Elder: Supreme Court to California – ‘Release the Hounds’

“Today the court affirms what is perhaps the most radical injunction issued by a court in our nation’s history.” So began Supreme Court Justice Antonin Scalia’s enraged dissent.

Release up to 46,000 convicted felons, the court recently ordered the state of California. In a 5-4 decision, the court gave California two years to reduce its prison “overcrowding” — or set tens of thousands free. The ACLU, which brought the suit, successfully argued that poor prison conditions violated the prisoners’ rights as a class, not individually, thus the threat of mass premature release.

Justice Anthony Kennedy, in his majority opinion, agreed with the lower court, which said that overcrowding and an undermanned medical staff mean “an inmate in one of California’s prisons needlessly dies every six to seven days.” California houses 143,000 inmates in 33 adult prisons designed for 80,000. The prison conditions, including under-treatment for the mentally ill, wrote Kennedy, “(fall) short of minimum constitutional requirements.”

Where to start with this outrageous decision?

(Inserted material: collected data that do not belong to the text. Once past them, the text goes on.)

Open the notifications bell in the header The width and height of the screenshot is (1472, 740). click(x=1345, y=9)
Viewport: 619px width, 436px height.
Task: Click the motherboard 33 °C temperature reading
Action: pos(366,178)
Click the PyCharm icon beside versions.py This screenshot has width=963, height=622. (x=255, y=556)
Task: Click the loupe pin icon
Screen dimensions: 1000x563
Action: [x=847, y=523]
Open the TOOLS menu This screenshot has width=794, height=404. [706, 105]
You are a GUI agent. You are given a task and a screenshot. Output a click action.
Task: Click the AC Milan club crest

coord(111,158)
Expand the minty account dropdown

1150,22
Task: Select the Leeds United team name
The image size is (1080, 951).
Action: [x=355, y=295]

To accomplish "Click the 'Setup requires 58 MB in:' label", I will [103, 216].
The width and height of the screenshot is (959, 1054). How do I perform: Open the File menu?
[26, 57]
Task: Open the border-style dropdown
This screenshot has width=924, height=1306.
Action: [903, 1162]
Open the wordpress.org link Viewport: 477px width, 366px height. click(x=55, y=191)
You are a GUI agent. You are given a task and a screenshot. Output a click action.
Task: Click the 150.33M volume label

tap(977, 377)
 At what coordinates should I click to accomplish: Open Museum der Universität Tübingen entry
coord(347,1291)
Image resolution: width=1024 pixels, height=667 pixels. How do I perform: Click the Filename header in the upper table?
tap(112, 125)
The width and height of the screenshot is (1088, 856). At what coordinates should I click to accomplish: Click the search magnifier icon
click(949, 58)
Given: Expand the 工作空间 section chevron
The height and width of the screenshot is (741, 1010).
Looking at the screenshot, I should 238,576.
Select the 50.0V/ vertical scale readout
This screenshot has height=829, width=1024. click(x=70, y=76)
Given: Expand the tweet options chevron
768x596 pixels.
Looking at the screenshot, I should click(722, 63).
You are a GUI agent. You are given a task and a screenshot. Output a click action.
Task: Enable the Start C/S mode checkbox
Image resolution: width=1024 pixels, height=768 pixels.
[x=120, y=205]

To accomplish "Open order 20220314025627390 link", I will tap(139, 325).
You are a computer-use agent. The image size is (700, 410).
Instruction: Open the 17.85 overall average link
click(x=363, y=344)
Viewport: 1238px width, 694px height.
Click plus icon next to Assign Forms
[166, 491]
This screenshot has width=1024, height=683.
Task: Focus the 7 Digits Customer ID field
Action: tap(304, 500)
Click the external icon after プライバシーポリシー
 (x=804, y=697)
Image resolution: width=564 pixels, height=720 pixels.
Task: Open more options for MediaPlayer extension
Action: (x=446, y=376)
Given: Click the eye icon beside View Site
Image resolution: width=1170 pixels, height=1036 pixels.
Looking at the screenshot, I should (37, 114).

First, elections matter. A Republican president would have seated neither Sonia Sotomayor nor Elena Kagan, who together comprised two-fifths of the majority. President Barack I-look-for-justices-with-empathy Obama filled two liberal vacancies with two liberal justices. Given that the major Republican presidential candidates promised to seat justices in the mold of Chief Justice John Roberts or Justice Sam Alito, this decision would have gone 6-3 the other way.